Przestępcy w sieci działają jak biznes. Oszustwa się profesjonalizują, a w ewolucji ich schematów dużą rolę odgrywa ekonomiczna kalkulacja. O kierunkach zmian w przestępczym fachu i najważniejszych zasadach bezpieczeństwa online rozmawiamy z Wojciechem Kordasem, dyrektorem odpowiedzialnym za działania antyfraudowe w ING Banku Śląskim.
Michał Kisiel, Bankier.pl: O internetowych oszustwach mówi się zwykle w kontekście ataków na konsumentów – klientów banków, kupujących w sklepach online. Na ich celowniku są jednak także przedsiębiorcy. Jaka jest specyfika tego typu przestępstw? Czy schematy działania różnią się znacząco od tych wycelowanych w konsumentów?
Wojciech Kordas, Dyrektor Centrum Eksperckiego Przeciwdziałania Oszustwom w ING Banku Śląskim*: Specyfika oszustw internetowych wymierzonych w przedsiębiorców różni się w zależności od wielkości firmy. W średnich i dużych przedsiębiorstwach dominują oszustwa związane z fałszywymi fakturami – przestępcy włamują się na konta mailowe dostawców i informują o rzekomej zmianie numeru rachunku bankowego. Statystyki pokazują, że to właśnie ten typ fraudów jest najczęstszy w przypadku większych firm.
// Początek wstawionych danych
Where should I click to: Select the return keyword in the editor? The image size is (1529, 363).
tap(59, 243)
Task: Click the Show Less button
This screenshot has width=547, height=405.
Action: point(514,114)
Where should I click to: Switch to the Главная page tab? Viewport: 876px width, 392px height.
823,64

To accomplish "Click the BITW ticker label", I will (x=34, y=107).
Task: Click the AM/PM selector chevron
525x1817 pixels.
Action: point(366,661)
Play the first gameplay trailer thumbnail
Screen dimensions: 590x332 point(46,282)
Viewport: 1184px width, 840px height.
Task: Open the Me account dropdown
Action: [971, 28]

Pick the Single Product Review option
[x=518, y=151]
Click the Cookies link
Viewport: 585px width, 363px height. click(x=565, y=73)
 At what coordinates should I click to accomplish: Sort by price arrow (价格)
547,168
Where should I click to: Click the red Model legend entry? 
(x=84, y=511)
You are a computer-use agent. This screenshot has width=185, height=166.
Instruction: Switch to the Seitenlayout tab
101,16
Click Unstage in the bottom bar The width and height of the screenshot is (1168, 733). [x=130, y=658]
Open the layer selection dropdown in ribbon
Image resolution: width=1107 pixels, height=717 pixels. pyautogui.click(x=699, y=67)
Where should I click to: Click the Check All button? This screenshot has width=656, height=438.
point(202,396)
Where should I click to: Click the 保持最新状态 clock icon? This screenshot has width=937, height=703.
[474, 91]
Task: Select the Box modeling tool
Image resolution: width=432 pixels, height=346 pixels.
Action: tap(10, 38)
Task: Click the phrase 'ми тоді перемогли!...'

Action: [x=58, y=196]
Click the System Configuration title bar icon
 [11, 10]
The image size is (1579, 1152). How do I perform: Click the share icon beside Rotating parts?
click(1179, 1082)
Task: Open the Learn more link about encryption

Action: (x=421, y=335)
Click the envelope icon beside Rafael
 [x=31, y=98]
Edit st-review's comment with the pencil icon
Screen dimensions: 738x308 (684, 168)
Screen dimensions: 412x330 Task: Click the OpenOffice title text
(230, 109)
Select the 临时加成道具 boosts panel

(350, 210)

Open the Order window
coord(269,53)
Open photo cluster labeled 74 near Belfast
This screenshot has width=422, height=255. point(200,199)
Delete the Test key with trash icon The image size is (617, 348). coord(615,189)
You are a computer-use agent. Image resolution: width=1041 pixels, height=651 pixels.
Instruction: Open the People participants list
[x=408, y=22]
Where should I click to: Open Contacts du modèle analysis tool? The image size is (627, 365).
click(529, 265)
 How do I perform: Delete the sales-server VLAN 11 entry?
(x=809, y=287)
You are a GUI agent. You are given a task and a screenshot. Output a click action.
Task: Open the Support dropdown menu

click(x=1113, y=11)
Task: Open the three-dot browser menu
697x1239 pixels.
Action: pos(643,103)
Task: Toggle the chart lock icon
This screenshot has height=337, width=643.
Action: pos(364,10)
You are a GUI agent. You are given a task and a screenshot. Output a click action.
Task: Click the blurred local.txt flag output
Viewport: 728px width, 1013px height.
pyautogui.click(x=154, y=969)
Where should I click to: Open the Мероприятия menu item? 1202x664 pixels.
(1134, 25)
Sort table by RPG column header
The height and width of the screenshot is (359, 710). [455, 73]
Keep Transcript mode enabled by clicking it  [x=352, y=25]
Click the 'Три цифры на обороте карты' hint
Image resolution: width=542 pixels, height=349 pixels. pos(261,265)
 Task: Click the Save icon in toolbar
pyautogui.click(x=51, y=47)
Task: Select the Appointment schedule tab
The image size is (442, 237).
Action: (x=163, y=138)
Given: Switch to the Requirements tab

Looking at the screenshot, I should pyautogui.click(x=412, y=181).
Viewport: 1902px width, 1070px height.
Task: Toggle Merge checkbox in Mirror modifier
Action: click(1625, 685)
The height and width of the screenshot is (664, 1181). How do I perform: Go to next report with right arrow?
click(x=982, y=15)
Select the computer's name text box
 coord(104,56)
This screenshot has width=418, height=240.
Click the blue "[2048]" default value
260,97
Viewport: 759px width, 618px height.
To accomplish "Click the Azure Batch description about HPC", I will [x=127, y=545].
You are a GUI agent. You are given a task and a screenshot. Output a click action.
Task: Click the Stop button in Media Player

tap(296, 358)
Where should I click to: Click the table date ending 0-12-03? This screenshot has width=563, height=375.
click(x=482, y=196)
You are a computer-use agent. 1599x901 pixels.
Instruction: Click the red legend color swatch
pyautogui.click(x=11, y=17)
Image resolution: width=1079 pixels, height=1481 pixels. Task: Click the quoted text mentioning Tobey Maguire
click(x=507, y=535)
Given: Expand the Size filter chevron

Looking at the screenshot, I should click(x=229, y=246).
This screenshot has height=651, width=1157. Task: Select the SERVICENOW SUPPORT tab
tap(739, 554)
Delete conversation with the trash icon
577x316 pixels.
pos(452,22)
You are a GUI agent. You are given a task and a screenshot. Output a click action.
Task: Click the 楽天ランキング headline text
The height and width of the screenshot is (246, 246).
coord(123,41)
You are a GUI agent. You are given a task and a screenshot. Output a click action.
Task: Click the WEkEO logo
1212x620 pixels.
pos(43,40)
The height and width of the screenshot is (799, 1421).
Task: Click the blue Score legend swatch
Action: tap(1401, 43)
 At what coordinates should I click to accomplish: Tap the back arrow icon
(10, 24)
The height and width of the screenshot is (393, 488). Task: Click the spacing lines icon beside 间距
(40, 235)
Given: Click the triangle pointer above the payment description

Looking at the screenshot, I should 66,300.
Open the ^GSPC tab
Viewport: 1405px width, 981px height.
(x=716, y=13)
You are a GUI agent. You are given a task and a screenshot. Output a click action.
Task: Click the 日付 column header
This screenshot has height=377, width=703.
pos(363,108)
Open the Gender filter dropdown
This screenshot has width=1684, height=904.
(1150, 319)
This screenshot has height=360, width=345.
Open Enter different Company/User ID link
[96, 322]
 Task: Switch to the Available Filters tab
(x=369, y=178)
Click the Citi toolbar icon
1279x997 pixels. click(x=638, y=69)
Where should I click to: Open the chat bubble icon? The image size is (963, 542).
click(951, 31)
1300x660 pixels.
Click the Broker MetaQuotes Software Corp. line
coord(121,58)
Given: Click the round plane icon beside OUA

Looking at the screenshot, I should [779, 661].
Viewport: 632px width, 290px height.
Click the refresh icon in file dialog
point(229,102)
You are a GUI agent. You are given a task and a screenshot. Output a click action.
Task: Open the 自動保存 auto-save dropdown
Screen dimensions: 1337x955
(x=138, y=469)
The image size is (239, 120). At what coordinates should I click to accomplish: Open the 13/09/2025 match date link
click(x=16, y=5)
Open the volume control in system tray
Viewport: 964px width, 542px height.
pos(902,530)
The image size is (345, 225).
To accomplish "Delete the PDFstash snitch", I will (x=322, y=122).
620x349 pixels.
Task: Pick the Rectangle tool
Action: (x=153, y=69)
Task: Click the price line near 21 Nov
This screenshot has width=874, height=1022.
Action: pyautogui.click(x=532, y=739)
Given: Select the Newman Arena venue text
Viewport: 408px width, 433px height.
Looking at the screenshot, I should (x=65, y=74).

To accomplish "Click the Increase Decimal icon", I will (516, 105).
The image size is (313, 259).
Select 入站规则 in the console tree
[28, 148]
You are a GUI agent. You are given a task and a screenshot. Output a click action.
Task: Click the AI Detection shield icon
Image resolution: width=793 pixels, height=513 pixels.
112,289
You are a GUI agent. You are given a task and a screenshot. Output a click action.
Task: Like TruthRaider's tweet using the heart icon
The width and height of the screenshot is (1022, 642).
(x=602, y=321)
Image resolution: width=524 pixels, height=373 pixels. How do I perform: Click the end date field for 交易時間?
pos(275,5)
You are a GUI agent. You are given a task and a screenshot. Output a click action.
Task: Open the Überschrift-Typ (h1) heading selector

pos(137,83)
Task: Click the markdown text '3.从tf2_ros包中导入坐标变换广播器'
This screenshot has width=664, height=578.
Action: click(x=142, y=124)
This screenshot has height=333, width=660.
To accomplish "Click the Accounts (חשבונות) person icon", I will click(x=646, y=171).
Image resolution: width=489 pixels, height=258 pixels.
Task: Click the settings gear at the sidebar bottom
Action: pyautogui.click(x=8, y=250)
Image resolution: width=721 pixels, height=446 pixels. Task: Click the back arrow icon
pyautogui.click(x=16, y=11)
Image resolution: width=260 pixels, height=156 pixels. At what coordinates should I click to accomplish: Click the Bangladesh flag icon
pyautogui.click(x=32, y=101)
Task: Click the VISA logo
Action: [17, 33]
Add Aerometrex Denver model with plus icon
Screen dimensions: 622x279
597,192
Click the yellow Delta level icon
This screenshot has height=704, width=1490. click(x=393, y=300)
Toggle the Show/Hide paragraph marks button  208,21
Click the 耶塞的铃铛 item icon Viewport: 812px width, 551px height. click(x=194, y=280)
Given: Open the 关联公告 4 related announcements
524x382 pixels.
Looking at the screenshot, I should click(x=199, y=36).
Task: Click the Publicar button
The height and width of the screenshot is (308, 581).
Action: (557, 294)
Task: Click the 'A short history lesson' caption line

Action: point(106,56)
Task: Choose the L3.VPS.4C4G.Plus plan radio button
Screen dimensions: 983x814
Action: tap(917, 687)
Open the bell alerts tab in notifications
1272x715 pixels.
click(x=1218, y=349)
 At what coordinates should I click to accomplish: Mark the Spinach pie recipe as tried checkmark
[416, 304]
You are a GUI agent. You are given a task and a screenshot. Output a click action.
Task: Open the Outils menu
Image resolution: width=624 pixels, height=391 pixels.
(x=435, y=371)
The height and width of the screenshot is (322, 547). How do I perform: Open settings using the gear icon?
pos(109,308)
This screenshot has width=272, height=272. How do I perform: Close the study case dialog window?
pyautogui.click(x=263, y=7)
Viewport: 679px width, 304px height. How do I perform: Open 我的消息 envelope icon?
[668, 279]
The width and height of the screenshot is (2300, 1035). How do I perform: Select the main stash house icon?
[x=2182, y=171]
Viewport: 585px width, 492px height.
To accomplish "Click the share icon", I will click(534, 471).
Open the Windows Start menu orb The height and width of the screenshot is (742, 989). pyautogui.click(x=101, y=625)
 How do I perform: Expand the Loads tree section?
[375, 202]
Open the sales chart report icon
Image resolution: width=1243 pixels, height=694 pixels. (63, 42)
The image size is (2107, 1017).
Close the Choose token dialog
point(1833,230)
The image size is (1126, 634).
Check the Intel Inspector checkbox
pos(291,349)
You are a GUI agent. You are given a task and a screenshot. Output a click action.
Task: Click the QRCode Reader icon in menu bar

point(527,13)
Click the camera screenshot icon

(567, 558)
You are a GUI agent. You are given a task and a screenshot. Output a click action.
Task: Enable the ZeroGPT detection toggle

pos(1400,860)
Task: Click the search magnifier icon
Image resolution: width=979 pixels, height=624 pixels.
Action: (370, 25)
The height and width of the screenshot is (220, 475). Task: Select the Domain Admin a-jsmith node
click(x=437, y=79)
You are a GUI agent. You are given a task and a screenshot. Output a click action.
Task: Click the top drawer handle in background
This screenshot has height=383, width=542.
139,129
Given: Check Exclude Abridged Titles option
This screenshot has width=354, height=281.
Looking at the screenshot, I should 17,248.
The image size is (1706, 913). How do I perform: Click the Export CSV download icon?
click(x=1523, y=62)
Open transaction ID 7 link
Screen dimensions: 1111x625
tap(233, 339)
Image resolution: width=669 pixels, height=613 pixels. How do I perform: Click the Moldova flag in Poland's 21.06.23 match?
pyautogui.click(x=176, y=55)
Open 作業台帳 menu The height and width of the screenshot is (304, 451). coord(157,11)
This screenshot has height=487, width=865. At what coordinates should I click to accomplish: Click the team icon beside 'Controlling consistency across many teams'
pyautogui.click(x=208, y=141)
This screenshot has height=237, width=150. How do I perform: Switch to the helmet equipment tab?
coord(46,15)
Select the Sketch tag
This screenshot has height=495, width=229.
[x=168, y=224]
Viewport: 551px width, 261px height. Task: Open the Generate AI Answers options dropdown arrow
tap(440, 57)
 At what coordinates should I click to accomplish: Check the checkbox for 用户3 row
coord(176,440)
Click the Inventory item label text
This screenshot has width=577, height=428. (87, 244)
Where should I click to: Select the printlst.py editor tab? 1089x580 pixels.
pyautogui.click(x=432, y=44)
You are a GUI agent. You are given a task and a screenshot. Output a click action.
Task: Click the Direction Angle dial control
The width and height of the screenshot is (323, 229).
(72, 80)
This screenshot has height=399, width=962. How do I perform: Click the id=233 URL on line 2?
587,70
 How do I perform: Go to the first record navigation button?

Małe przedsiębiorstwa padają natomiast ofiarą podobnych ataków co konsumenci – głównie phishingu, vishingu czy smishingu. Przestępcy próbują wyłudzić dane lub środki poprzez fałszywe maile, SMS-y lub rozmowy telefoniczne, podszywając się pod banki, regulatorów czy inne instytucje.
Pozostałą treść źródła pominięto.